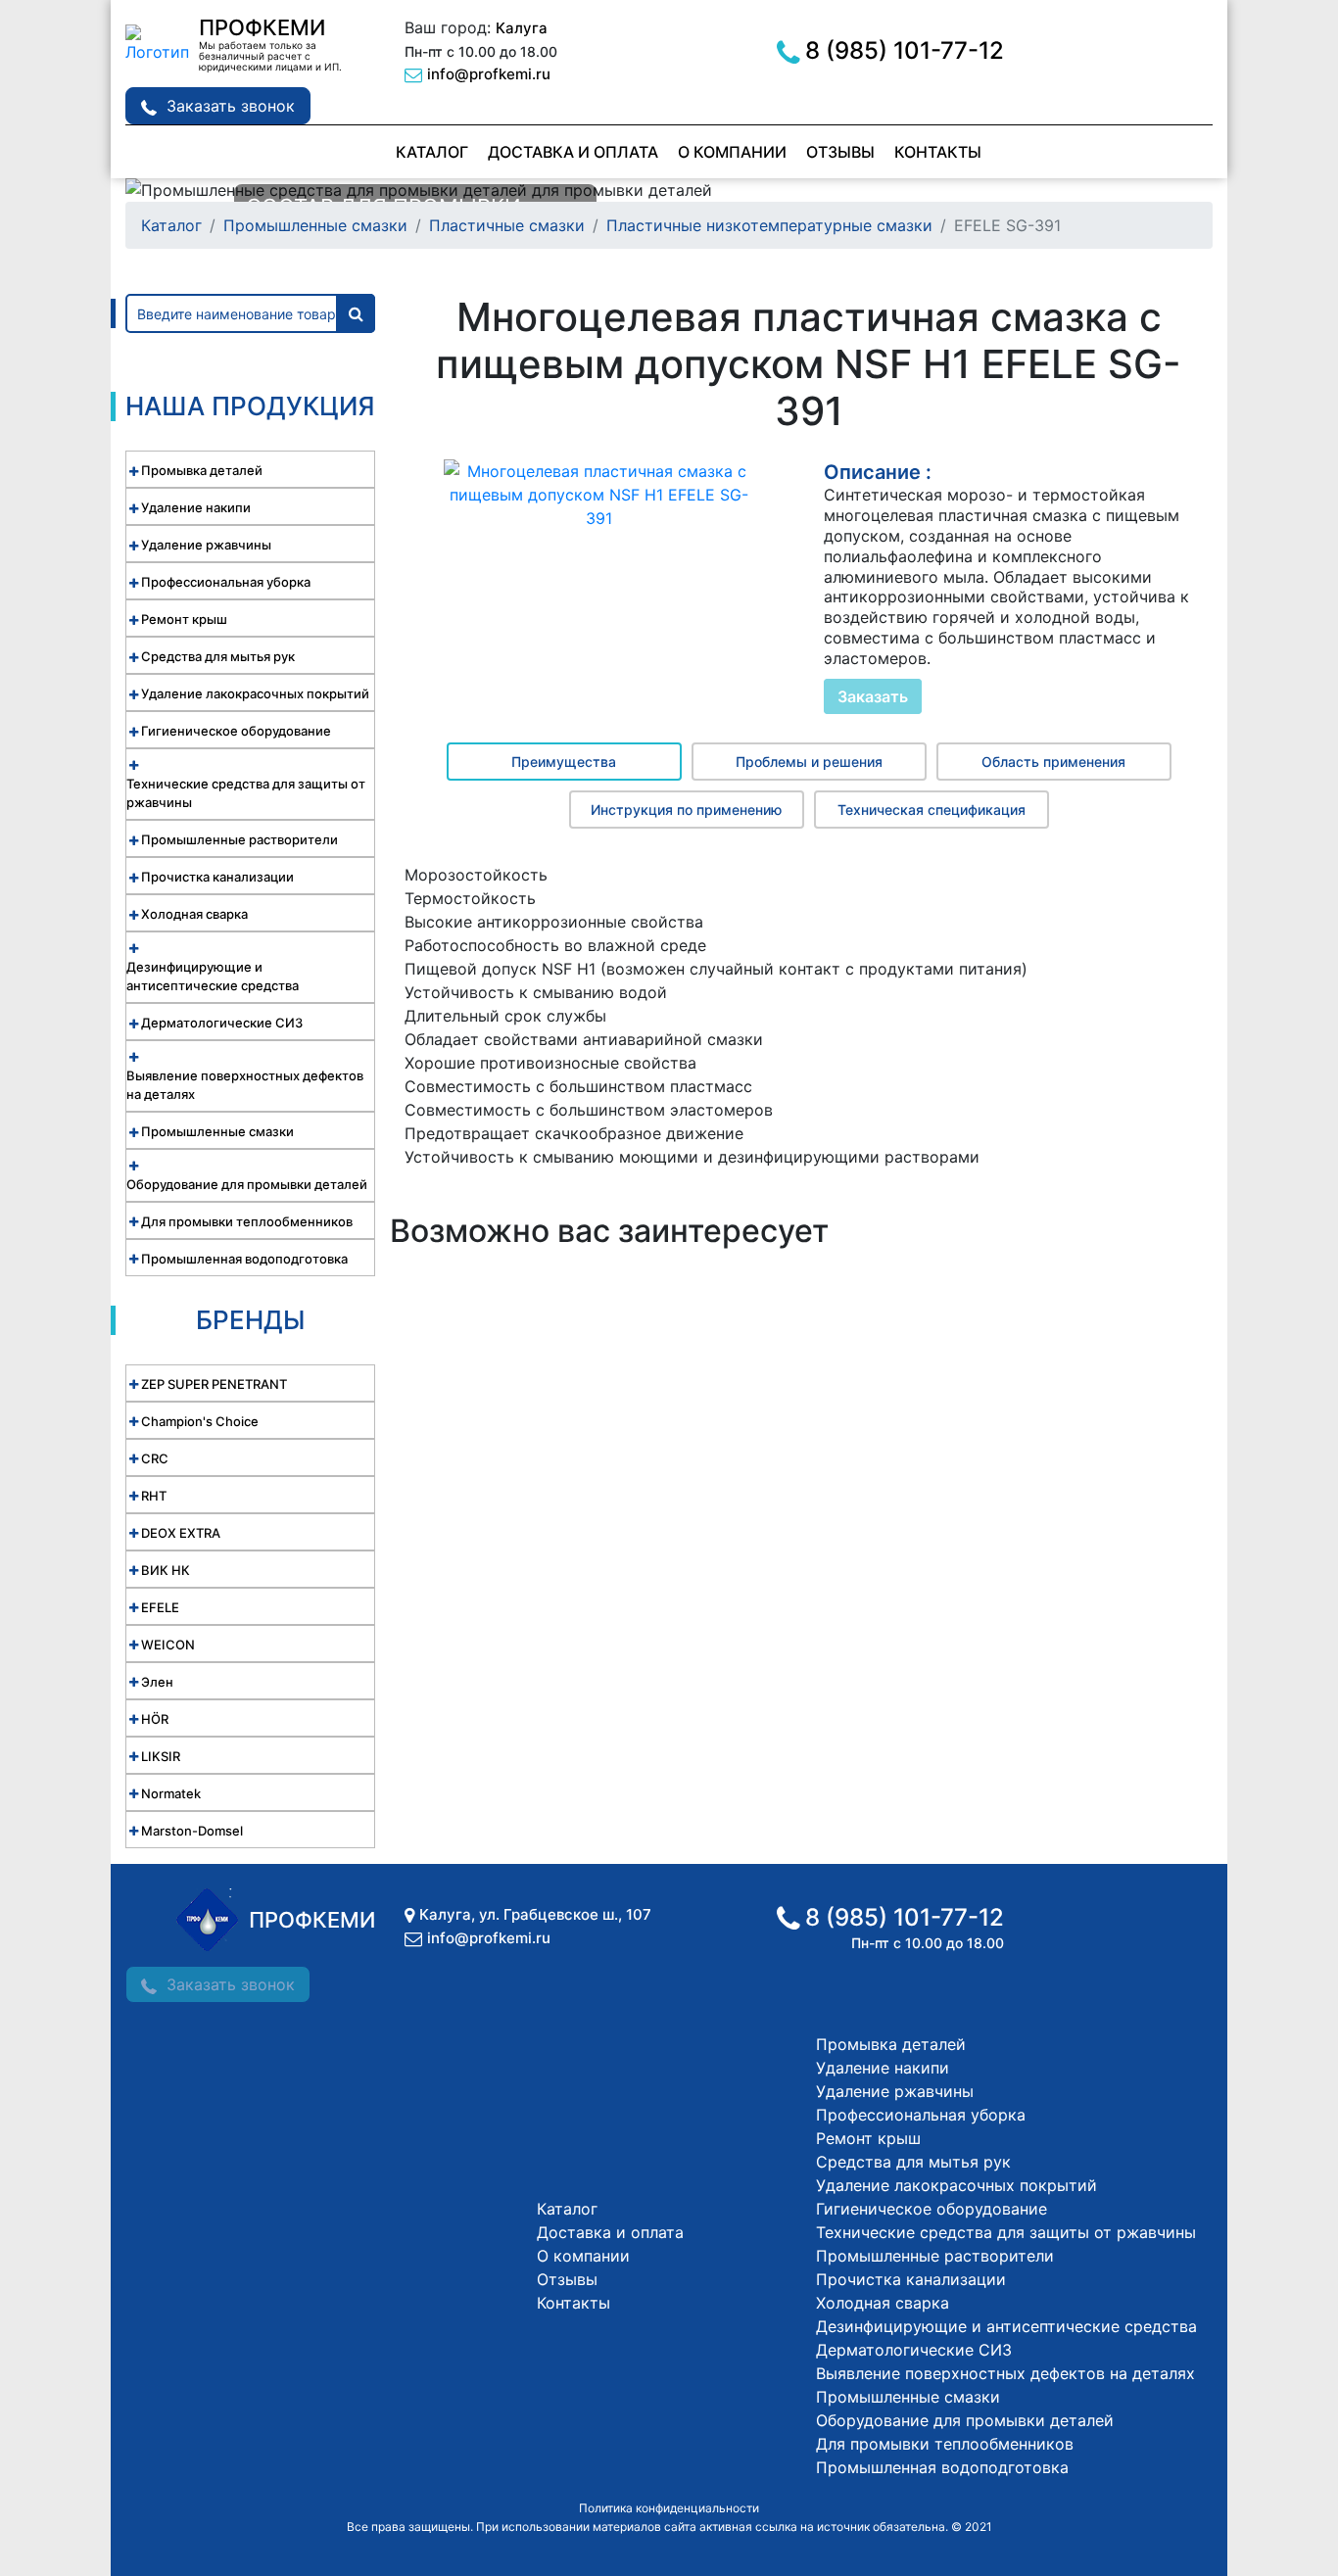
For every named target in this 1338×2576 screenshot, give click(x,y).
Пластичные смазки (507, 225)
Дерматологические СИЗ (914, 2350)
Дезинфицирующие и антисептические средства (1006, 2326)
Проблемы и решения (809, 761)
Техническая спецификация (931, 809)
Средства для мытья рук (913, 2161)
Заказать (872, 696)
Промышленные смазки (315, 225)
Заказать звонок (231, 106)
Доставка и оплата (573, 152)
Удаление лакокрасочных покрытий (956, 2185)
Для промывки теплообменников (945, 2444)
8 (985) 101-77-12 (904, 50)
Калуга (522, 28)
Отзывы (840, 152)
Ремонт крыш (868, 2138)
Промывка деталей (891, 2044)
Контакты (937, 152)
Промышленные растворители (935, 2256)
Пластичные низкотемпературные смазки (769, 225)
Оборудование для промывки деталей (965, 2420)
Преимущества (563, 761)
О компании (732, 152)
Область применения (1053, 761)
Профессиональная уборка (921, 2114)
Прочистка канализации (911, 2279)
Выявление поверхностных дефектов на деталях (1005, 2373)
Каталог (432, 152)
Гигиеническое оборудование (931, 2208)
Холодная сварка (882, 2303)
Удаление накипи (882, 2067)
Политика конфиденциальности (669, 2508)
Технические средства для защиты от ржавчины (1006, 2232)
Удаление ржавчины (895, 2091)
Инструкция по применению (686, 809)
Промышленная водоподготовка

****

=== What to produce ===
Every record is to be restated word for word, with the pictures left out.

=== Solution to this task ===
For every named target in this 1338×2576 screenshot, give click(x,y).
Пластичные смазки (507, 225)
Дерматологические СИЗ (914, 2350)
Дезинфицирующие и антисептические средства (1006, 2326)
Проблемы и решения (809, 761)
Техническая спецификация (931, 809)
Средства для мытья рук (913, 2161)
Заказать (872, 696)
Промышленные смазки (315, 225)
Заказать звонок (231, 106)
Доставка и оплата (573, 152)
Удаление лакокрасочных покрытий (956, 2185)
Для промывки теплообменников (945, 2444)
8 (985) 101-77-12 (904, 50)
Калуга (522, 28)
Отзывы (840, 152)
Ремонт крыш (868, 2138)
Промывка деталей (891, 2044)
Контакты (937, 152)
Промышленные растворители (935, 2256)
Пластичные низкотемпературные смазки (769, 225)
Оборудование для промывки деталей (965, 2420)
Преимущества (563, 761)
О компании (732, 152)
Область применения (1053, 761)
Профессиональная уборка (921, 2114)
Прочистка канализации (911, 2279)
Выявление поверхностных дефектов на деталях (1005, 2373)
Каталог (432, 152)
Гигиеническое оборудование (931, 2208)
Холодная сварка (882, 2303)
Удаление накипи (882, 2067)
Политика конфиденциальности (669, 2508)
Технические средства для защиты от ржавчины (1006, 2232)
Удаление ржавчины (895, 2091)
Инструкция по применению (686, 809)
Промышленная водоподготовка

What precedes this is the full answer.